Some districts have set up teaching “residencies” that let beginning teachers “learn under a great teacher in the same classroom for a year and take coursework to help analyze what they see,” reports the Post.
With a degree in Slavic linguistics, Betsy followed a traditional route to earn certification as a high school teacher.
In general, I found that my education courses were useless. The material that was useful on classroom management or lesson planning could have easily been delivered over a summer. . . . After that, the only thing is to throw new teachers into the deep end of either student teaching or a fellowship year but provide them with strong mentor and administration support. It will be a rocky experience, but I fail to believe that sitting around college classrooms taking education theory and psychology courses will do any better at preparing a novice teacher.
Knowing math isn’t enough to make a good math teacher, she believes. But it’s easier to teach a knowledgeable person how to teach than to make a person who doesn’t know math into a good teacher.
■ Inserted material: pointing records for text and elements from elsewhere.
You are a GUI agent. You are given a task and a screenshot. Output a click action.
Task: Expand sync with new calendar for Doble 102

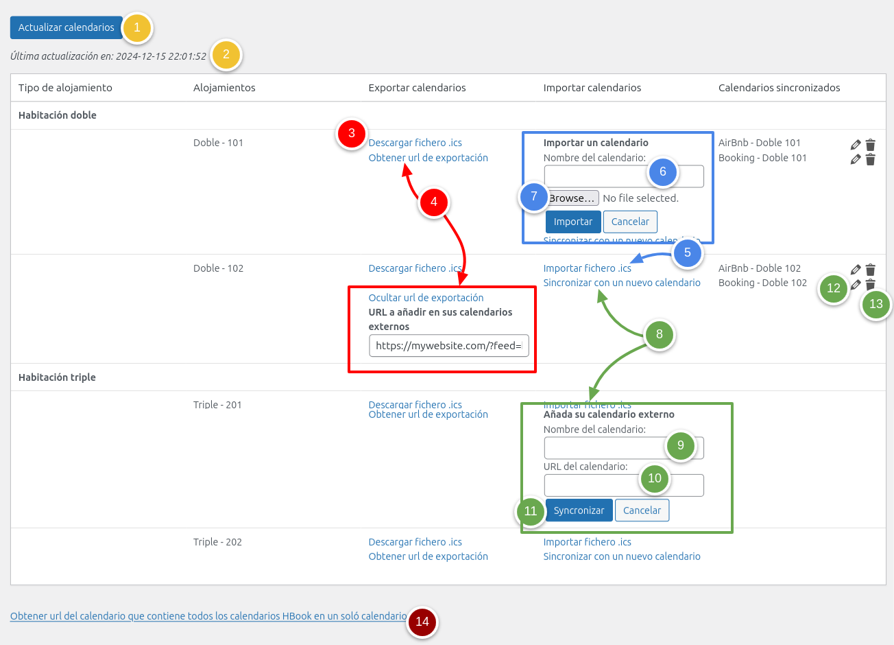[621, 283]
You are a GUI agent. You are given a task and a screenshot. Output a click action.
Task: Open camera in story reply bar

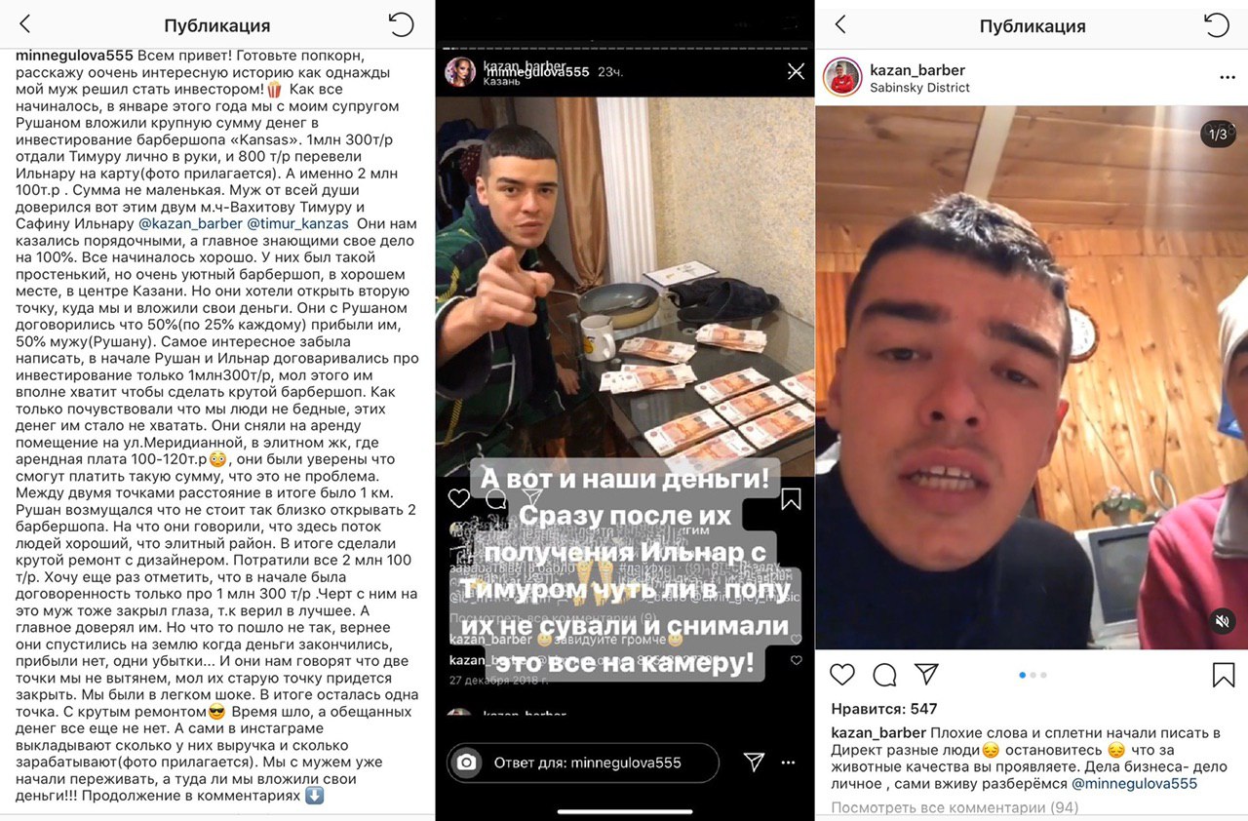[x=467, y=762]
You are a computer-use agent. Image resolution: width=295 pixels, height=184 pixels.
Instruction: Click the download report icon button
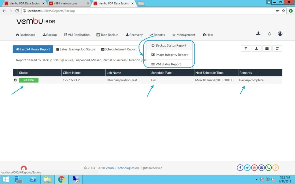[x=257, y=49]
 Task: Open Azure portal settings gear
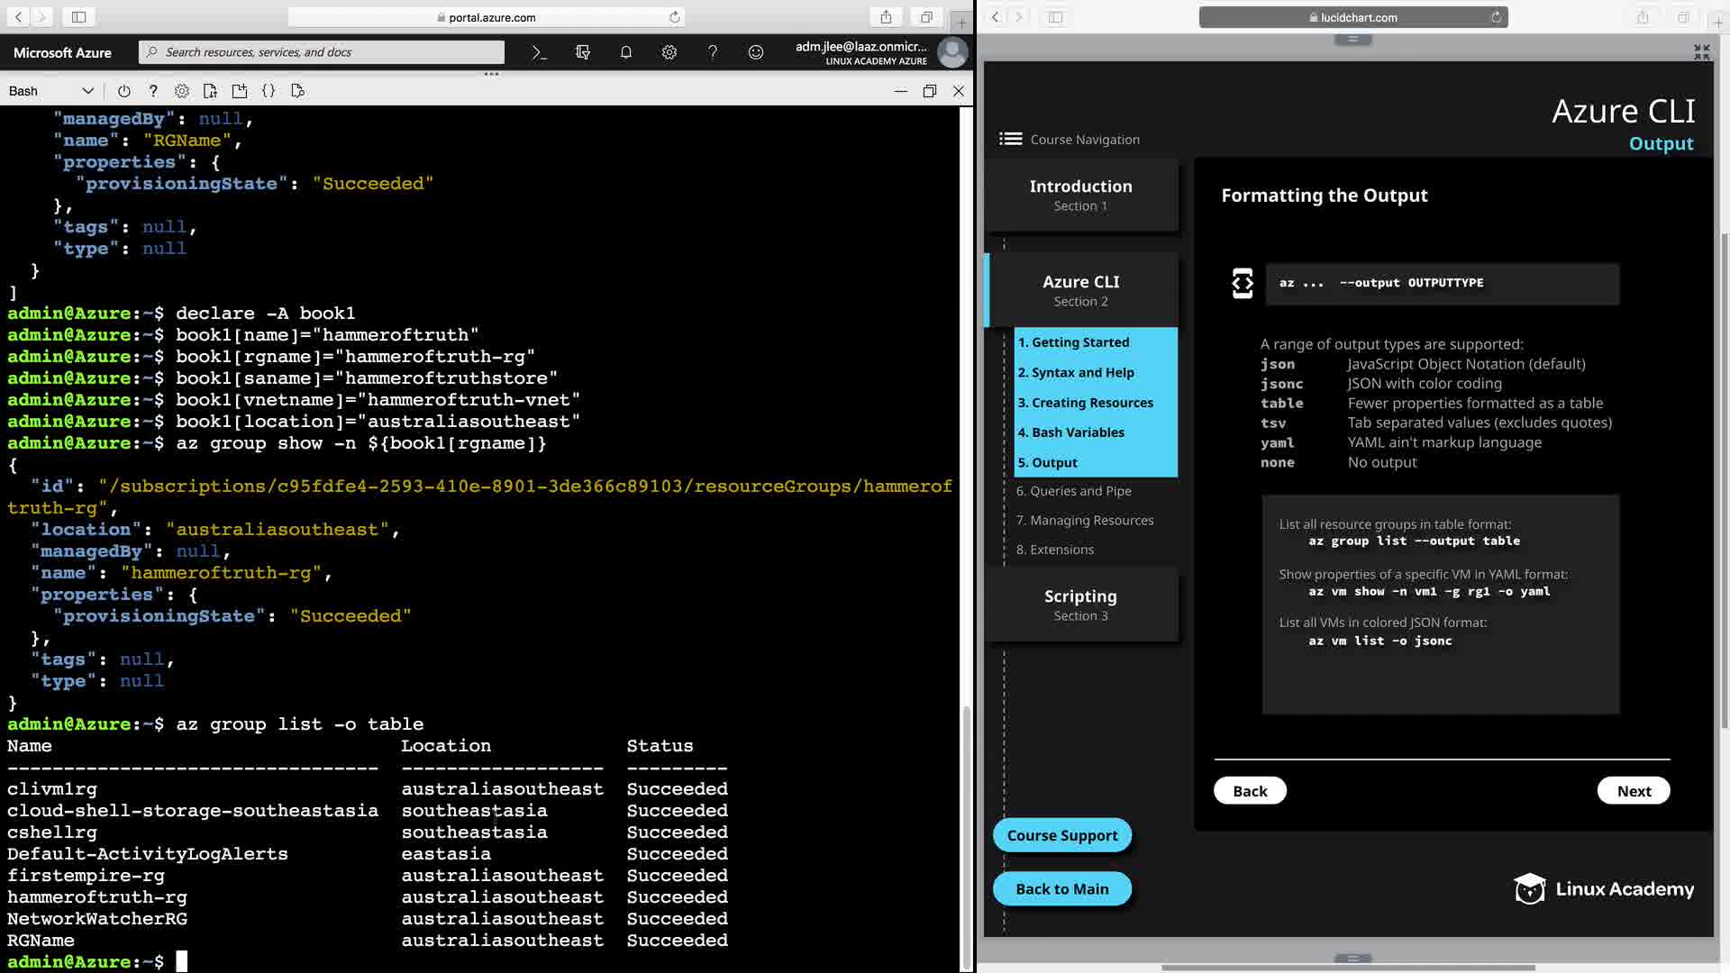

. . . I’d prefer to hire someone who had a history background and took a summer course on teacher training than hire someone who had an education degree with a few college courses in the history department. Both applicants might have trouble their first year, but mentor teachers at the school might have the time to teach the new hire how to present a good lesson; we don’t have time to teach the newbie all the history he or she needs to know to teach a high school class.
Newbies should be prepared for a tough job market, Betsy warns. Even North Carolina’s Teaching Fellows, graduates of a prestigious program, are having trouble finding work.